INPUT:
════════════════════
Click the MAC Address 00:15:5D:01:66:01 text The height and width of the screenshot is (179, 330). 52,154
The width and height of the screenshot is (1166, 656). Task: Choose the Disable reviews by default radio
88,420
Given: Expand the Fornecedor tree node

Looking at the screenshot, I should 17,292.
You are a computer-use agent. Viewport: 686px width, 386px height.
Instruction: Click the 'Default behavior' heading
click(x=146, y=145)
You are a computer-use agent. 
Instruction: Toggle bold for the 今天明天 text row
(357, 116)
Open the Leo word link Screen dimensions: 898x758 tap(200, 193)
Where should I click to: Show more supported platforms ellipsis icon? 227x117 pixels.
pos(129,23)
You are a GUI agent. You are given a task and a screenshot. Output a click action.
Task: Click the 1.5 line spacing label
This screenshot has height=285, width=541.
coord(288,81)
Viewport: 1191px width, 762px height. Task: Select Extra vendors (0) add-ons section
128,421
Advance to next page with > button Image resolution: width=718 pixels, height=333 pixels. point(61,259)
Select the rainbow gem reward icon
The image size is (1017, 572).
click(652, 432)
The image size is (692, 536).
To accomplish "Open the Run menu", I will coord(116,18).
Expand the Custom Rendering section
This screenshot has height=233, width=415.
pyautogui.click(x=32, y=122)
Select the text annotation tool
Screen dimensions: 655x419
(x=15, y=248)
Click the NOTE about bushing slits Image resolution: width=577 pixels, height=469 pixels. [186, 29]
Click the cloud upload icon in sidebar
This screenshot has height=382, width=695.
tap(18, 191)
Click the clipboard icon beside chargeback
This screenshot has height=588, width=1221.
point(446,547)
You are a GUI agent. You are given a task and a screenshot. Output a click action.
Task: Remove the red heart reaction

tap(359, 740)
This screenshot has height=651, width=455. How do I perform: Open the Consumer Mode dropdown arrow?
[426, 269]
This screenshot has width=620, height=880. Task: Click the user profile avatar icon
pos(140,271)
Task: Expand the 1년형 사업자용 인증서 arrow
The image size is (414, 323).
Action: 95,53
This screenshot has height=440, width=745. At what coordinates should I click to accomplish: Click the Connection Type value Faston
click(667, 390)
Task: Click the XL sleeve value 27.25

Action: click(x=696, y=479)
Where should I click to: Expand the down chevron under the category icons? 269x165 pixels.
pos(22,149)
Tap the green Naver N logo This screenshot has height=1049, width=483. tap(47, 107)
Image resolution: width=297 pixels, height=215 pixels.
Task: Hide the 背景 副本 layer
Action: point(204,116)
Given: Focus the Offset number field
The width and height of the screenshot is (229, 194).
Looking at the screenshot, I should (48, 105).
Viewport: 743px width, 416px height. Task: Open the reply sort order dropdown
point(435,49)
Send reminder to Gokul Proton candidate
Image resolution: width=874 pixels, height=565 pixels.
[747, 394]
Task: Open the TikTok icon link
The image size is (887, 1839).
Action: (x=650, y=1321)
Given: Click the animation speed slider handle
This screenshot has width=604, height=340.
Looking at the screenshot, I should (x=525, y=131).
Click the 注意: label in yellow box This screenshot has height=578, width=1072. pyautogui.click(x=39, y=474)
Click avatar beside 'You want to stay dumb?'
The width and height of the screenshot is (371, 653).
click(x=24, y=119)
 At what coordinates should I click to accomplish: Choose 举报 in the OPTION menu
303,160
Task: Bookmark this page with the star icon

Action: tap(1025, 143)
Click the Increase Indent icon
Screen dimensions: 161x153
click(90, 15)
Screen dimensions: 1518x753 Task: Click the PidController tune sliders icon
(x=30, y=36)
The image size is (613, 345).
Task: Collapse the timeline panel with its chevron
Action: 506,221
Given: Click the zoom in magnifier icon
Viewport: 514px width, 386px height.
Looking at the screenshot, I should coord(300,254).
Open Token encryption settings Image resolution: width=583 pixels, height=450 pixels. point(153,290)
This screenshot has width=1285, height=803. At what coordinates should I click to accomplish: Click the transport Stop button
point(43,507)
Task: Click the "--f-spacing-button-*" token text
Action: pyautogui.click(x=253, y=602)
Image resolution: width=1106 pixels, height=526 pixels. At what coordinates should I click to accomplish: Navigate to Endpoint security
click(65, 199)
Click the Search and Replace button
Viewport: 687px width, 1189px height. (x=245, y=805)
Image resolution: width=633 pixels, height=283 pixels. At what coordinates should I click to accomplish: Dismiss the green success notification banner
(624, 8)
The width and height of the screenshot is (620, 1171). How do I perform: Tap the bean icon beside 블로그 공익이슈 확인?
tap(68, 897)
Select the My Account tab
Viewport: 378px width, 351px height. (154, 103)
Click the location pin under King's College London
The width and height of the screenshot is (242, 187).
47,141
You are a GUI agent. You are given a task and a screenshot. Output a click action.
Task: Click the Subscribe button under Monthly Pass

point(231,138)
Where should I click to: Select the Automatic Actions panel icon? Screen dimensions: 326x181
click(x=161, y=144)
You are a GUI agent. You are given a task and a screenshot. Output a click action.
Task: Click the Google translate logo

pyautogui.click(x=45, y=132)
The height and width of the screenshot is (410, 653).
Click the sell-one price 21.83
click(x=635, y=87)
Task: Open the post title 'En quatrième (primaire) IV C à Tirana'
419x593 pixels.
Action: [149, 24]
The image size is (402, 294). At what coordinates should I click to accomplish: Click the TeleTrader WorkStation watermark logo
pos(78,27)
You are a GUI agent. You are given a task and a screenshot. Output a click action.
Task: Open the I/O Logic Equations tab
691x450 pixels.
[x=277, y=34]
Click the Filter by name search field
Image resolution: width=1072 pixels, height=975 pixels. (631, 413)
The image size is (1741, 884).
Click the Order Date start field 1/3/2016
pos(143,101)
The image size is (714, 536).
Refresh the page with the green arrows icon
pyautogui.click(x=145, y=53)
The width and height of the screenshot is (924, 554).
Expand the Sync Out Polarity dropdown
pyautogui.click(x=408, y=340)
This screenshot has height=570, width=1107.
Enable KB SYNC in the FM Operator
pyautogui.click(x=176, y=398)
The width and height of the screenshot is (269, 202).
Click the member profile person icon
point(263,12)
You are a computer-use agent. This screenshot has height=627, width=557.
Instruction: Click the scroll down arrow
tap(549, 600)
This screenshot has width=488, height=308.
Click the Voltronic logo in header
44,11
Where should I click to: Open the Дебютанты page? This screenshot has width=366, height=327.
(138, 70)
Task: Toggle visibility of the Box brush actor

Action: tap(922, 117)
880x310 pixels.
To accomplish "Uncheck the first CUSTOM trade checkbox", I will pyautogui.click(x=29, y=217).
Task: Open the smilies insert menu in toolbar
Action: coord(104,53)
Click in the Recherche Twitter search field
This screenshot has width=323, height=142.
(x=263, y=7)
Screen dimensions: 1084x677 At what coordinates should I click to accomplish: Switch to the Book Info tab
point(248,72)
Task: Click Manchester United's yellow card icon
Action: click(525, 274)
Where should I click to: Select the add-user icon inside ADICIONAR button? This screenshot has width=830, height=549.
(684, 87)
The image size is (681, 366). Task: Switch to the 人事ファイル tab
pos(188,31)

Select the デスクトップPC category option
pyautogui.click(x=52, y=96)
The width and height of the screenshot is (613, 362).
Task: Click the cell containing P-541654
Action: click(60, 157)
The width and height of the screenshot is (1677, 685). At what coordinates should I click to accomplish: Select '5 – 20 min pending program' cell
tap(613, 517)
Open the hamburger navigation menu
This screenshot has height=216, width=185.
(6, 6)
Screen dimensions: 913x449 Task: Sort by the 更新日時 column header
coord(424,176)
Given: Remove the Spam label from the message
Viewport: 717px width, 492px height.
════════════════════
Each record above must be given again exactly.

Click the MAC Address 00:15:5D:01:66:01 text The height and width of the screenshot is (179, 330). 52,154
The width and height of the screenshot is (1166, 656). Task: Choose the Disable reviews by default radio
88,420
Given: Expand the Fornecedor tree node

Looking at the screenshot, I should 17,292.
You are a computer-use agent. Viewport: 686px width, 386px height.
Instruction: Click the 'Default behavior' heading
click(x=146, y=145)
You are a computer-use agent. 
Instruction: Toggle bold for the 今天明天 text row
(357, 116)
Open the Leo word link Screen dimensions: 898x758 tap(200, 193)
Where should I click to: Show more supported platforms ellipsis icon? 227x117 pixels.
pos(129,23)
You are a GUI agent. You are given a task and a screenshot. Output a click action.
Task: Click the 1.5 line spacing label
This screenshot has height=285, width=541.
coord(288,81)
Viewport: 1191px width, 762px height. Task: Select Extra vendors (0) add-ons section
128,421
Advance to next page with > button Image resolution: width=718 pixels, height=333 pixels. point(61,259)
Select the rainbow gem reward icon
The image size is (1017, 572).
click(652, 432)
The image size is (692, 536).
To accomplish "Open the Run menu", I will coord(116,18).
Expand the Custom Rendering section
This screenshot has height=233, width=415.
pyautogui.click(x=32, y=122)
Select the text annotation tool
Screen dimensions: 655x419
(x=15, y=248)
Click the NOTE about bushing slits Image resolution: width=577 pixels, height=469 pixels. [186, 29]
Click the cloud upload icon in sidebar
This screenshot has height=382, width=695.
tap(18, 191)
Click the clipboard icon beside chargeback
This screenshot has height=588, width=1221.
point(446,547)
You are a GUI agent. You are given a task and a screenshot. Output a click action.
Task: Remove the red heart reaction

tap(359, 740)
This screenshot has height=651, width=455. How do I perform: Open the Consumer Mode dropdown arrow?
[426, 269]
This screenshot has width=620, height=880. Task: Click the user profile avatar icon
pos(140,271)
Task: Expand the 1년형 사업자용 인증서 arrow
The image size is (414, 323).
Action: 95,53
This screenshot has height=440, width=745. At what coordinates should I click to accomplish: Click the Connection Type value Faston
click(667, 390)
Task: Click the XL sleeve value 27.25

Action: click(x=696, y=479)
Where should I click to: Expand the down chevron under the category icons? 269x165 pixels.
pos(22,149)
Tap the green Naver N logo This screenshot has height=1049, width=483. tap(47, 107)
Image resolution: width=297 pixels, height=215 pixels.
Task: Hide the 背景 副本 layer
Action: point(204,116)
Given: Focus the Offset number field
The width and height of the screenshot is (229, 194).
Looking at the screenshot, I should (48, 105).
Viewport: 743px width, 416px height. Task: Open the reply sort order dropdown
point(435,49)
Send reminder to Gokul Proton candidate
Image resolution: width=874 pixels, height=565 pixels.
[747, 394]
Task: Open the TikTok icon link
The image size is (887, 1839).
Action: (x=650, y=1321)
Given: Click the animation speed slider handle
This screenshot has width=604, height=340.
Looking at the screenshot, I should (x=525, y=131).
Click the 注意: label in yellow box This screenshot has height=578, width=1072. pyautogui.click(x=39, y=474)
Click avatar beside 'You want to stay dumb?'
The width and height of the screenshot is (371, 653).
click(x=24, y=119)
 At what coordinates should I click to accomplish: Choose 举报 in the OPTION menu
303,160
Task: Bookmark this page with the star icon

Action: tap(1025, 143)
Click the Increase Indent icon
Screen dimensions: 161x153
click(90, 15)
Screen dimensions: 1518x753 Task: Click the PidController tune sliders icon
(x=30, y=36)
The image size is (613, 345).
Task: Collapse the timeline panel with its chevron
Action: 506,221
Given: Click the zoom in magnifier icon
Viewport: 514px width, 386px height.
Looking at the screenshot, I should coord(300,254).
Open Token encryption settings Image resolution: width=583 pixels, height=450 pixels. point(153,290)
This screenshot has width=1285, height=803. At what coordinates should I click to accomplish: Click the transport Stop button
point(43,507)
Task: Click the "--f-spacing-button-*" token text
Action: pyautogui.click(x=253, y=602)
Image resolution: width=1106 pixels, height=526 pixels. At what coordinates should I click to accomplish: Navigate to Endpoint security
click(65, 199)
Click the Search and Replace button
Viewport: 687px width, 1189px height. (x=245, y=805)
Image resolution: width=633 pixels, height=283 pixels. At what coordinates should I click to accomplish: Dismiss the green success notification banner
(624, 8)
The width and height of the screenshot is (620, 1171). How do I perform: Tap the bean icon beside 블로그 공익이슈 확인?
tap(68, 897)
Select the My Account tab
Viewport: 378px width, 351px height. (154, 103)
Click the location pin under King's College London
The width and height of the screenshot is (242, 187).
47,141
You are a GUI agent. You are given a task and a screenshot. Output a click action.
Task: Click the Subscribe button under Monthly Pass

point(231,138)
Where should I click to: Select the Automatic Actions panel icon? Screen dimensions: 326x181
click(x=161, y=144)
You are a GUI agent. You are given a task and a screenshot. Output a click action.
Task: Click the Google translate logo

pyautogui.click(x=45, y=132)
The height and width of the screenshot is (410, 653).
Click the sell-one price 21.83
click(x=635, y=87)
Task: Open the post title 'En quatrième (primaire) IV C à Tirana'
419x593 pixels.
Action: [149, 24]
The image size is (402, 294). At what coordinates should I click to accomplish: Click the TeleTrader WorkStation watermark logo
pos(78,27)
You are a GUI agent. You are given a task and a screenshot. Output a click action.
Task: Open the I/O Logic Equations tab
691x450 pixels.
[x=277, y=34]
Click the Filter by name search field
Image resolution: width=1072 pixels, height=975 pixels. (631, 413)
The image size is (1741, 884).
Click the Order Date start field 1/3/2016
pos(143,101)
The image size is (714, 536).
Refresh the page with the green arrows icon
pyautogui.click(x=145, y=53)
The width and height of the screenshot is (924, 554).
Expand the Sync Out Polarity dropdown
pyautogui.click(x=408, y=340)
This screenshot has height=570, width=1107.
Enable KB SYNC in the FM Operator
pyautogui.click(x=176, y=398)
The width and height of the screenshot is (269, 202).
Click the member profile person icon
point(263,12)
You are a computer-use agent. This screenshot has height=627, width=557.
Instruction: Click the scroll down arrow
tap(549, 600)
This screenshot has width=488, height=308.
Click the Voltronic logo in header
44,11
Where should I click to: Open the Дебютанты page? This screenshot has width=366, height=327.
(138, 70)
Task: Toggle visibility of the Box brush actor

Action: tap(922, 117)
880x310 pixels.
To accomplish "Uncheck the first CUSTOM trade checkbox", I will pyautogui.click(x=29, y=217).
Task: Open the smilies insert menu in toolbar
Action: coord(104,53)
Click in the Recherche Twitter search field
This screenshot has width=323, height=142.
(x=263, y=7)
Screen dimensions: 1084x677 At what coordinates should I click to accomplish: Switch to the Book Info tab
point(248,72)
Task: Click Manchester United's yellow card icon
Action: click(525, 274)
Where should I click to: Select the add-user icon inside ADICIONAR button? This screenshot has width=830, height=549.
(684, 87)
The image size is (681, 366). Task: Switch to the 人事ファイル tab
pos(188,31)

Select the デスクトップPC category option
pyautogui.click(x=52, y=96)
The width and height of the screenshot is (613, 362).
Task: Click the cell containing P-541654
Action: click(60, 157)
The width and height of the screenshot is (1677, 685). At what coordinates should I click to accomplish: Select '5 – 20 min pending program' cell
tap(613, 517)
Open the hamburger navigation menu
This screenshot has height=216, width=185.
(6, 6)
Screen dimensions: 913x449 Task: Sort by the 更新日時 column header
coord(424,176)
Given: Remove the Spam label from the message
Viewport: 717px width, 492px height.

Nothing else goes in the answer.